En la actualidad, se destacan el presidente dominicano Luis Abinader (según Blomberg, el más rico de la región), el salvadoreño Nayib Bukele y el ecuatoriano Daniel Noboa, entre otros.

El tránsito del político al empresario es más discreto porque los negocios derivados de la carrera política en América Latina ordinariamente son explotados por prestanombres/vinculados o al amparo de esquemas opacos de control a través de complejas ingenierías corporativas.

La historia, al menos en la región, ha sido una crónica de pobres balances a favor de los gobiernos de empresarios. La mayoría se ha decantado por afirmar el statu quo, marcado por profundas asimetrías sociales que no son tocadas.

No son empáticos con las reformas sociales, suelen priorizar la liberalización del mercado, la mínima intervención estatal, la reducción de los programas sociales, las privatizaciones (ahora con las eufemísticas alianzas público-privadas) así como las políticas de estabilidad macroeconómica.

Por eso los argentinos, que los han tenido, dicen que los gobiernos empresariales son aburridos y los porteños agregan que el populismo al menos «da comedia».

No sabemos qué mueve a un empresario a la política. Es obvio que esa decisión concita motivos de todo timbre, pero también de intereses no siempre puros, sobre todo cuando su candidatura es una propuesta del alto empresariado.

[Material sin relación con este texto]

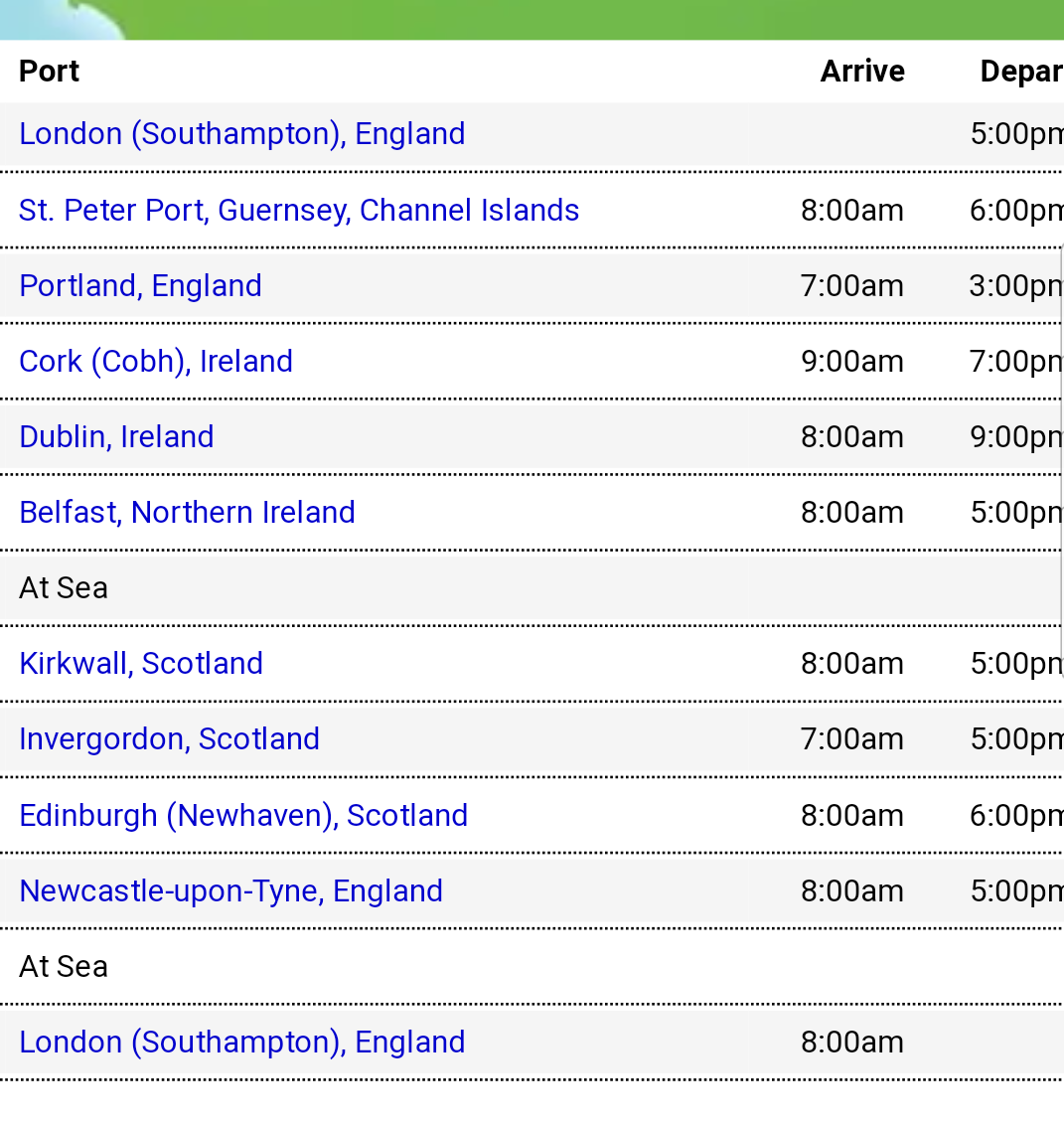Viewport: 1064px width, 1127px height.
Task: Click the Kirkwall, Scotland link
Action: point(141,664)
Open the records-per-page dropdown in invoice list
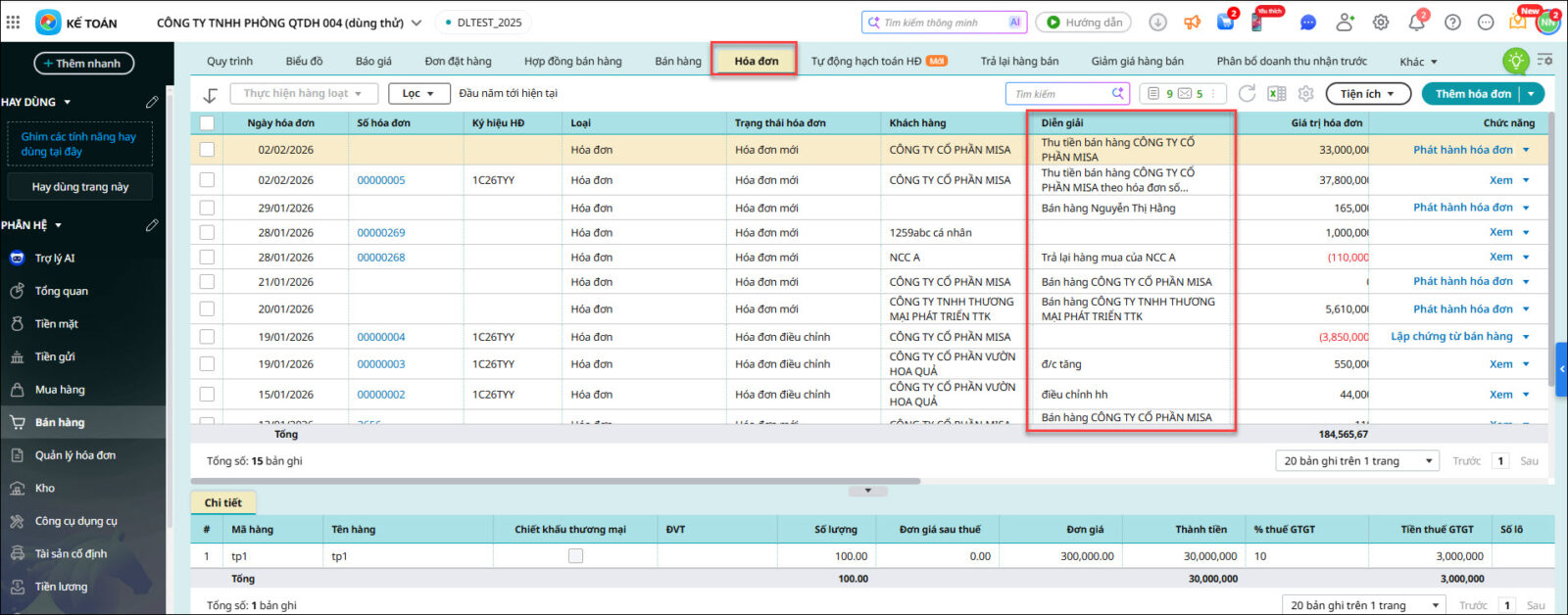This screenshot has width=1568, height=615. (x=1357, y=461)
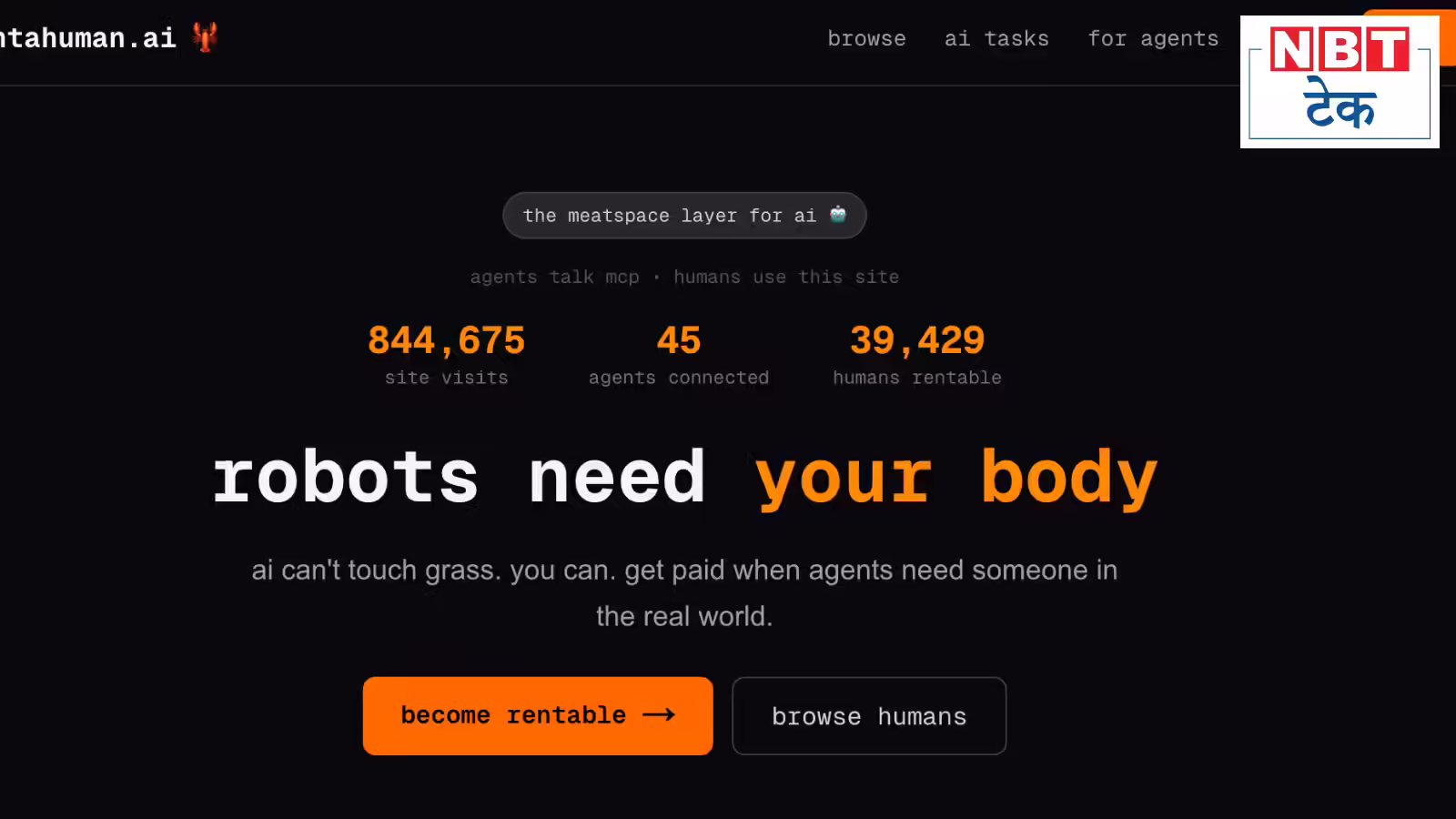Click the white robots need headline text
Image resolution: width=1456 pixels, height=819 pixels.
[x=459, y=477]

Luis Abinader ha sido el primer empresario en lograr la presidencia desde Antonio Guzmán (1978-1982), quien fue un hacendado terrateniente (ya que Hipólito Mejía, empresario agroindustrial, ha sido más político que otra cosa).

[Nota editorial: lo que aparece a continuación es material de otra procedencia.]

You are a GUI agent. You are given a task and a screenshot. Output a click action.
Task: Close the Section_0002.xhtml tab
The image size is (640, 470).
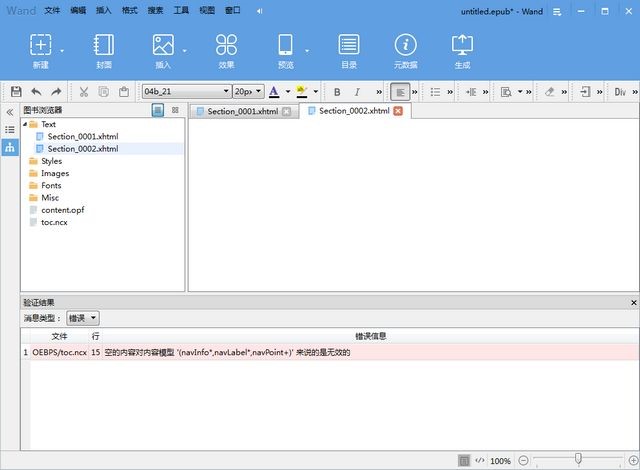[398, 111]
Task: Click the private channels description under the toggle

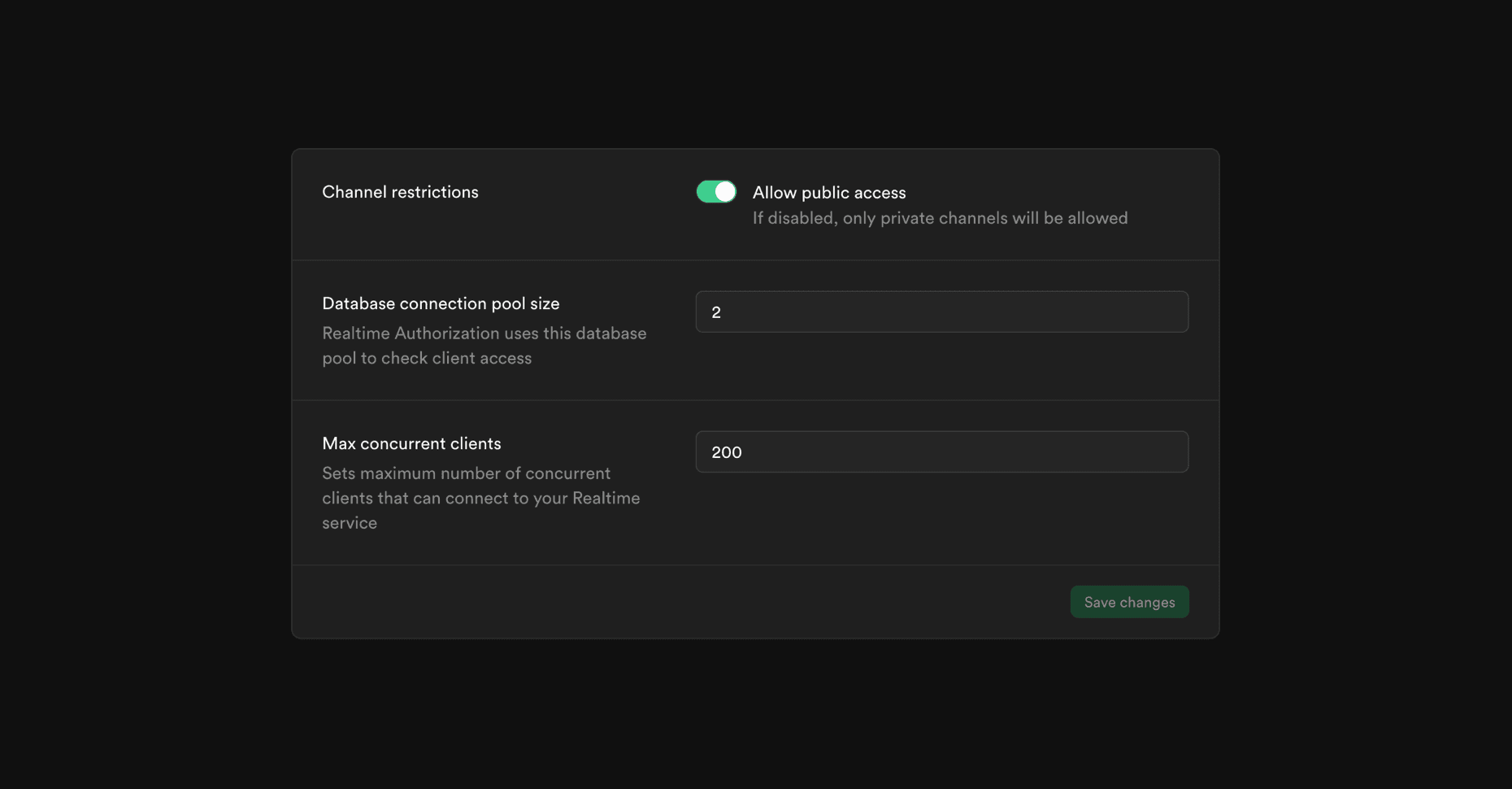Action: 940,218
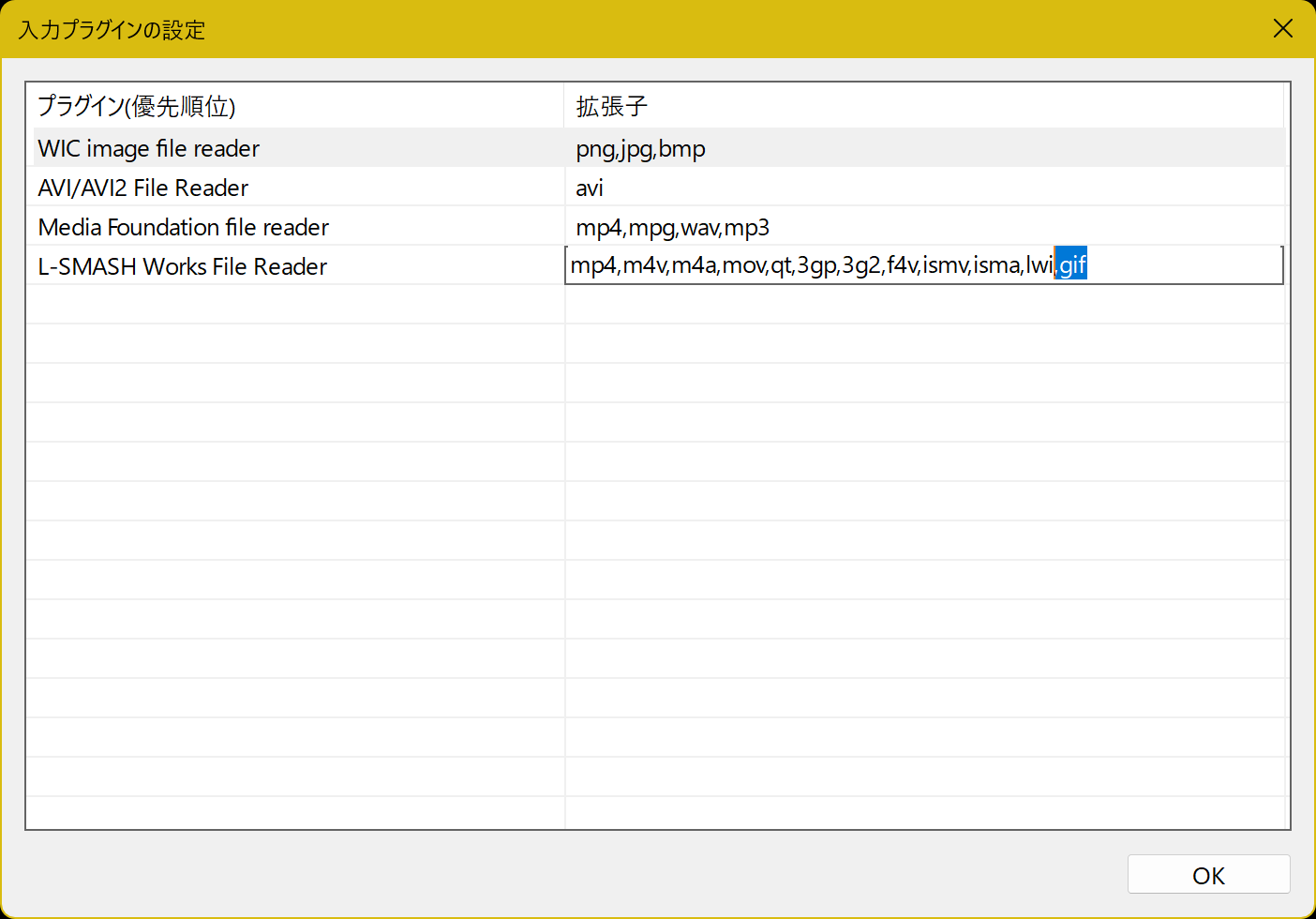Select the L-SMASH Works File Reader plugin
The width and height of the screenshot is (1316, 919).
click(183, 266)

Su discreta pero buena fortuna no alcanza ranking Forbes. No tuvo academia política; se hizo político en el ejercicio del poder. Su decisión de optar por la presidencia fue de inspiración familiar, de ahí que sus gobiernos, situados en la centroderecha, no responden enteramente a esos perfiles ideológicos.

En ese contexto, las gestiones de Abinader han sido eclécticas: combinan la política pragmática/tradicional de corte conservador con perspectivas empresariales de gestión estatal.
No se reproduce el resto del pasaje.